Despite independent contractors’ challenges of unstable cash flow and lack of employee benefits, the CFP’s mission is to guide these workers and business owners to a secure financial future.
He serves a blend of clients who see freelancing either as temporary work between staff jobs or an ongoing lifestyle choice.
After freelancing for five years as a professional opera singer, he saw his dream job failing to live up to its billing and in 2012 moved to a more income-predictable arena: financial services.
Five years later he went solo, joining XY Planning Network, after stints at investment advisors NEPC and Modera Wealth Management, both in Boston. He offers a choice of four pricing options and meets virtually with 75% of clients.
From the small town of Northfield, Minnesota, Henry-Moreland does not hesitate to use his former career as a conversation starter to show his understanding of freelance workers’ issues, needs and goals.
Last year, the CFP realized one of his own longtime goals: Appearing as a contestant on the “Jeopardy” game show. Getting there took six years of online tests and an in-person mock game.
“I wish I could have won and made it last a little longer,” he says, “but it was quite an adventure.”
THINKADVISOR: Being on “Jeopardy” must have been exciting, right?
BEN HENRY-MORELAND: It was an incredible thing to do, a lifelong dream. One of the questions was in my wheelhouse. It was about the Consumer Financial Protection Bureau. I was really glad I got it right.
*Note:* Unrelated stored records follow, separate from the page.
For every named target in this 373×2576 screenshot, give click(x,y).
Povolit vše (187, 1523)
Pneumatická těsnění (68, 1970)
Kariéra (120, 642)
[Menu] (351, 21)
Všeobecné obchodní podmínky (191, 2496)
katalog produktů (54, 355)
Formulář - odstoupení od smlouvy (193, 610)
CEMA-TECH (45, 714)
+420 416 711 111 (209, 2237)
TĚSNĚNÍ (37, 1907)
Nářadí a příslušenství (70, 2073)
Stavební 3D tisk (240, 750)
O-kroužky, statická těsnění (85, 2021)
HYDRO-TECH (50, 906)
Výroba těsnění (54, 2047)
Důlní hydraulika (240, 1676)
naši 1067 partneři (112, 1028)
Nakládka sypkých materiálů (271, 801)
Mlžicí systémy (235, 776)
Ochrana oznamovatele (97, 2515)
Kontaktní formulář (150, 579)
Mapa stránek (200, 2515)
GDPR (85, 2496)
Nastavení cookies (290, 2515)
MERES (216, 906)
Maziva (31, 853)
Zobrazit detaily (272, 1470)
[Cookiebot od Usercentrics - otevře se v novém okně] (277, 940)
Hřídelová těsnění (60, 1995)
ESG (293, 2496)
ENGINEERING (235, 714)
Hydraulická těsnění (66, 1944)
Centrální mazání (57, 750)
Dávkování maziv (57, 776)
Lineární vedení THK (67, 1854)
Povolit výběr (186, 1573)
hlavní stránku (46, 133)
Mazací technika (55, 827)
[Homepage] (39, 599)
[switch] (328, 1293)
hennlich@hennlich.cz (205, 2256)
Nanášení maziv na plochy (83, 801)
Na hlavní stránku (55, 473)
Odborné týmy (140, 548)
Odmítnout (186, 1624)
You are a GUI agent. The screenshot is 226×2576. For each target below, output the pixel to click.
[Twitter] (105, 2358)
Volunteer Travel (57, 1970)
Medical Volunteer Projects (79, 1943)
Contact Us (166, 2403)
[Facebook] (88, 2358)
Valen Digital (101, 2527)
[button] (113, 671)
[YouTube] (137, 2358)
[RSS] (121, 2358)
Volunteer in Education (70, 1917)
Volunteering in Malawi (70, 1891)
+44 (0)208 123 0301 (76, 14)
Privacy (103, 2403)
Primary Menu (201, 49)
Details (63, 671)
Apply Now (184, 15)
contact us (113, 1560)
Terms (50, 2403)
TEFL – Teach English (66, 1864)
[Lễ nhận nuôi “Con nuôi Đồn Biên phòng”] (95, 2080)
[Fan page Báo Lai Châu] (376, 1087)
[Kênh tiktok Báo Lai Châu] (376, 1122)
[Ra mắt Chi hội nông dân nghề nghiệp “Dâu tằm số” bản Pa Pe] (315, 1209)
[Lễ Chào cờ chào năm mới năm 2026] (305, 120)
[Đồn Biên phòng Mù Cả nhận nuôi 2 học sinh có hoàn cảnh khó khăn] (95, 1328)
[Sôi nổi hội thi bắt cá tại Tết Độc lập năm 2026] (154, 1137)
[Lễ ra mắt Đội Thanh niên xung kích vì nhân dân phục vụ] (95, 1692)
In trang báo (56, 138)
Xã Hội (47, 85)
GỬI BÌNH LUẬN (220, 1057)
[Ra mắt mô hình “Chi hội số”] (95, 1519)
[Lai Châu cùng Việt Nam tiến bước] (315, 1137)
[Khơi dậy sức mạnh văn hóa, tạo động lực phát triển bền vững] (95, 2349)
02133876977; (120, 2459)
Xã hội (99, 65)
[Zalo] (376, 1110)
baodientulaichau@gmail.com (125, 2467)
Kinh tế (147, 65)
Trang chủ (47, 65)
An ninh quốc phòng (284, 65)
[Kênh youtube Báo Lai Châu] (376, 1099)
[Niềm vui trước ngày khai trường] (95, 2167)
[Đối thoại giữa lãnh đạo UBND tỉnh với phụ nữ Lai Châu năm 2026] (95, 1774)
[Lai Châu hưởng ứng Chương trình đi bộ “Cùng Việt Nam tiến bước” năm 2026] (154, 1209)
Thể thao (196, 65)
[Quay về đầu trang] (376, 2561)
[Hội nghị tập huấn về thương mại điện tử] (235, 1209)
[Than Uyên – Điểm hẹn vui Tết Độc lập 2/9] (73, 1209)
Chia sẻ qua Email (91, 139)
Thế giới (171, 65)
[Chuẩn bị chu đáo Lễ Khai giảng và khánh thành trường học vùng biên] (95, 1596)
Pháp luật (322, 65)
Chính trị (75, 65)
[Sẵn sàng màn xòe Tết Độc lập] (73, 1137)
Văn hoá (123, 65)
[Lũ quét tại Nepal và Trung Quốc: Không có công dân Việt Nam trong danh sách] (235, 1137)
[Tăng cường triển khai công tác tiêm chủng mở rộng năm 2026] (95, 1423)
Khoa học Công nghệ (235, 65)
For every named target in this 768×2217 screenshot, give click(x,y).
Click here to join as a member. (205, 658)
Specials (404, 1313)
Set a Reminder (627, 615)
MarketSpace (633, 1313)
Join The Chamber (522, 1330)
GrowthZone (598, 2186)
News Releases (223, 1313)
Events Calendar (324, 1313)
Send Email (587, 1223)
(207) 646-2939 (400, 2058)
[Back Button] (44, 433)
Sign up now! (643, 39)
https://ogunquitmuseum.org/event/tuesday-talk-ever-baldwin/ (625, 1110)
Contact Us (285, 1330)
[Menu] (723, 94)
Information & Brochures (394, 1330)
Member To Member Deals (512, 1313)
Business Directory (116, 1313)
It would have looked bad if I didn’t get that one!
Has your career singing opera helped you as a financial planner?
Financial planning is a great second or third or 10th career — as long as it’s not your first because you need to have some other life experience to have clients listen to you, accept your advice and follow through. They don’t teach that human connection side in school. But it’s what people really value — making this complicated financial system manageable.
Why did you become a financial planner?
One of the reasons was that trying to make a living from singing made me not really enjoy singing anymore. I had no [formal] financial education, but when I got out into the world, I realized there was more to surviving than just being a good singer, and I became interested in finance. So when I decided to move on from my singing career, this was the natural choice.
How do you market your practice?
Freelancers have been ignored by the traditional financial industry. They don’t have a lot of assets to invest, and they have more complex financial-planning needs than the average person. So a lot of my marketing has been trying to put myself in front of that audience with my blog, writing guest posts [etc.], to tell them that now there’s someone who cares about them and their needs.
What are freelance workers’ unique planning issues?
The main thing freelancers struggle with is inconsistent income. So one of the big things I do is keeping clients on track with their savings goals, and paying their bills and taxes.
Are independent contractors’ taxes a complicated affair?
The tax part is a big thing. They’re responsible for knowing how much they owe and for paying [estimated taxes] four times a year. Some wait to pay the whole year’s taxes [in April]. Then they also have to pay a penalty for not [paying] estimated taxes. If you do that every year, it snowballs. And then [the IRS] start[s] adding interest and more penalties for late payment. All that really adds up.